Tyrion Lannister, el borracho que salvó los siete reinos

El más audaz de los Lannister de 'Juego de tronos' hizo un increíble viaje del burdel a la alta política, de lo banal a la responsabilidad, sin rendirse nunca del todo al cinismo

Sábado, 15 de junio 2024

Necesitas ser registrado para acceder a esta funcionalidad.

Opciones para compartir

¿Cómo abordar a Tyrion Lannister? Probemos con «un hombre muy pequeño puede proyectar una sombra muy grande». Esa frase literal de la serie, mientras hablan del poder de un buen relato —Yuval Noah Harari estaría orgulloso— puede ser un punto de inicio. Otro puede venir de una de sus primeras conversaciones en serio: «De haber sido un campesino me habrían abandonado en el bosque para morir. Desgraciadamente, nací Lannister».

Sin lugar a dudas, el personaje interpretado por Peter Dinklage es, además de uno de los más memorables, uno de los que más cambian, uno con un arco tremendo, interesantísimo. Es un casi viaje sobre las diferentes facetas de la inteligencia. De ser un ácrata cierraburdeles, un cínico sin esperanzas en la Humanidad, enterrado en oro y sin dar un palo al agua, sabiéndose mejor que los demás en un mundo de inútiles… a otra cosa bien distinta. Hay ramalazos hasta de Michael Corleone en este personaje, resistiéndose a aceptar su destino o cualquier responsabilidad, principalmente por el ninguneo que le han enseñado a sentir toda su vida. Odiado a muerte por su padre y por su hermana, Tyrion vive con la condena de ser considerado el asesino de su madre, que murió en el parto.

Pero es indudable que había un poso en Tyrion. Lee, le interesa el mundo, la gente, tal vez más que las intrigas. Es de los pocos que le da pábulo a la amenaza que viene del norte (y eso no quita que se permita miccionar desde lo más alto del muro porque le hace mucha gracia). Quizás el punto clave para su madurez sea cuando, tras ser designado de repente Mano del Rey por su padre y obligado a trabajar con el sádico cenutrio de Joffrey, ve que la política quizás no hay que dejarla en manos de cualquiera. Que las decisiones tienen consecuencias y que sí, se pueden sacar cosas adelante, y vencer en batallas imposibles (como la de Aguasnegras) usando la inteligencia. Pero para sobrevivir en la corte, por supuesto hay que ser maquiavélico —para bien— y más listo que el hambre. La competencia es fuerte, con personajes como Varys, Meñique o la propia Cersei, a quien también le dedicamos otro artículo de esta serie.

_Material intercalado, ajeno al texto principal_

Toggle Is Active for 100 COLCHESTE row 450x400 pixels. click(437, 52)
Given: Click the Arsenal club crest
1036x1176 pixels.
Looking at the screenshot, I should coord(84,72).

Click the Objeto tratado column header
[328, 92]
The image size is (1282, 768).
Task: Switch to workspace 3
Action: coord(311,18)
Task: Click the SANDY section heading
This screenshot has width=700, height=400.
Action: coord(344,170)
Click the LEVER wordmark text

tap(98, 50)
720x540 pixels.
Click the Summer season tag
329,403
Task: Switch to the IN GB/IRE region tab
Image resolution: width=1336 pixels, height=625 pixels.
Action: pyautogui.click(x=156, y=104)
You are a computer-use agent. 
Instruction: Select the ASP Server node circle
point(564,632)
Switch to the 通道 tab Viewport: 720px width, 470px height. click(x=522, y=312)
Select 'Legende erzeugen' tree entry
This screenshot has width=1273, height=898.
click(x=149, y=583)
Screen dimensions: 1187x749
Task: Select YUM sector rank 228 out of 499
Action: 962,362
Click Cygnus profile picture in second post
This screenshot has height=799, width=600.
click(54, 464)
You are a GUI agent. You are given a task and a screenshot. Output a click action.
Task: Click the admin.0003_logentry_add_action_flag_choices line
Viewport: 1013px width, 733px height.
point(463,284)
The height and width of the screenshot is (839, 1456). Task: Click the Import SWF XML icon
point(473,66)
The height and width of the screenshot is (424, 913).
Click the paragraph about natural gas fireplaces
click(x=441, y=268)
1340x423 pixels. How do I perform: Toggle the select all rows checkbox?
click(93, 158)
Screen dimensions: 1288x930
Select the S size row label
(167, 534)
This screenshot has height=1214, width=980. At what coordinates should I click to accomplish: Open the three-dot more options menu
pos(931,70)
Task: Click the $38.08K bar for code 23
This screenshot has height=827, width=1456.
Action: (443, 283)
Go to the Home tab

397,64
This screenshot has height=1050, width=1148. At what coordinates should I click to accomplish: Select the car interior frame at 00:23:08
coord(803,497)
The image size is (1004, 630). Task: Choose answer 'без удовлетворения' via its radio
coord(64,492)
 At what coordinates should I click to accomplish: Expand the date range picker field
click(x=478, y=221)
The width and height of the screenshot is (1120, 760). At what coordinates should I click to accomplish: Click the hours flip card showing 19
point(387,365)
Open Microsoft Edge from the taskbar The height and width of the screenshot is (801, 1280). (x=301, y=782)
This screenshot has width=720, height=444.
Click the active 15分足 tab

Tyrion Lannister, con mirada inteligente, en 'Juego de tronos'

Tyrion es, en muchas ocasiones, con quien se posiciona el espectador. Porque su mirada es inteligente y completa y porque no es fanático (es más difícil, aunque no imposible como sabemos, empatizar con esos personajes). El proceso en su contra por matar a Joffrey es otro punto culminante. Y origina el juicio por combate que le daría muchos quebraderos de cabeza al todavía no tan conocido Pedro Pascal. Comienza su destierro tras el paternofilial episodio de la ballesta. La sonrisa de borracho de Tyrion se va agostando al lado de la cicatriz, le va pesando el mundo más y más. Ve el desastre venir y siente que puede hacer algo. Y acaba entrando en la religión Daenerys, la enemiga de su familia, la facción rebelde. Es seducido por el proyecto, pero no pierde su inteligencia. Y casi antes que nadie, se da cuenta de que la que tanto prometía se ha vuelto una atroz asesina en masa (como hicieron los padres y madres por el mundo que habían llamado a sus hijas Daenerys). Tres veces Mano del Rey, podríamos adivinar en él que debe ser el único en su cargo que nunca ha deseado llevar la corona.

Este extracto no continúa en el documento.